Arrivals: Sterling Shepard, Kadron Boone, Anthony Dablé, Donte Foster, Roger Lewis, K.J. Maye, Darius Powe

Departures: Rueben Randle

Returning: Odell Beckham Jr., Victor Cruz, Dwayne Harris, Myles White, Geremy Davis, Tavarres King, Ben Edwards (reserve/injured)

When coach Ben McAdoo came in first as the offensive coordinator in 2014, the Giants jumped from 19th in passing to seventh, an increase of 43 yards per game. In 2015, they remained seventh but improved from 267 yards per game to 272.

In that time, Beckham exploded onto the scene as the AP NFL Offensive Rookie of the Year in 2014 and proved he wasn’t a one-hit wonder, becoming one of the most dynamic players in the league. With 96 receptions for 1,450 yards and 13 touchdowns last season, Beckham now has 187 catches for 2,755 yards and 25 touchdowns in 27 career games while making the Pro Bowl both years.


Even though McAdoo moved to the head chair, this will be the third season of the same offense with Mike Sullivan, formerly the quarterbacks coach, now serving as the coordinator. That comfort level will only help Beckham in a system that moves him around in different spots to find mismatches.

“I think now he can handle all of that,” Manning said. “We put him in different routes and make sure he’s doing them correctly. I think there’s an understanding of the offense, of how things are supposed to go and the timing of things. I think that third year he should start really picking up on that.”

If that’s the case, it’ll be another record-setting year for Beckham and the entire offense.

Meanwhile, the Giants moved on from Rueben Randle, who signed with the rival Eagles as a free agent. In four seasons, the former second-round draft choice notched 188 receptions for 2,644 yards and 20 touchdowns. Cruz is itching to fill that void after not being able to play in a game since October of 2014 due to injuries. Last week, McAdoo said Cruz is progressing but is in a “holding pattern” until they see what he can do when training camp rolls around on July 28.

Harris, in addition to two return touchdowns, recorded career highs in catches (36), receiving yards (396) and touchdown receptions (four) in his first season with the Giants. Myles White, who scored his first career touchdown in 2015, and Geremy Davis, last year’s sixth-round choice, also return for another season and have flashed at times during organized team activities.

The same goes for some of the rookie receivers.

Shepard, who caught 233 passes for 3,482 yards and 26 touchdowns at Oklahoma and was a semifinalist for the Biletnikoff Award in 2015, is hearing his number called more and more as he continues to learn the playbook. This week, McAdoo said that every player makes mistakes, but Shepard “doesn’t seem like the guy that is going to repeat that mistake.”
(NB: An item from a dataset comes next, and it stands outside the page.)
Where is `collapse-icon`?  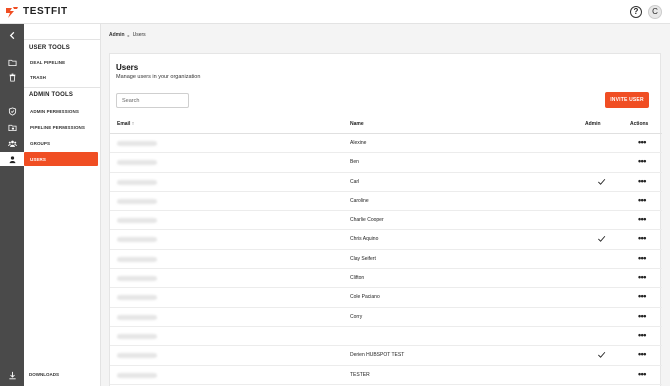 collapse-icon is located at coordinates (12, 35).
From the undrafted ranks, rookies like Roger Lewis have stood out from time to time, making the wide receiver competition that much tougher heading into the summer. McAdoo was asked what he looks for in his young receivers as they jockey for more reps.

“Probably most importantly is if they can digest the information, not repeating mistakes,” he answered. “That is an important part of the learning process for us. They have to be able to play fast, drop their weight, push out of breaks so they can create separation. If you can’t drop your weight and push out of breaks, it is tough to separate in this league. It doesn’t matter how fast you are, they need to be able to detail the way they catch the ball. They need to be able to pluck it away from their eyes and their body and do it on the front end of the ball.”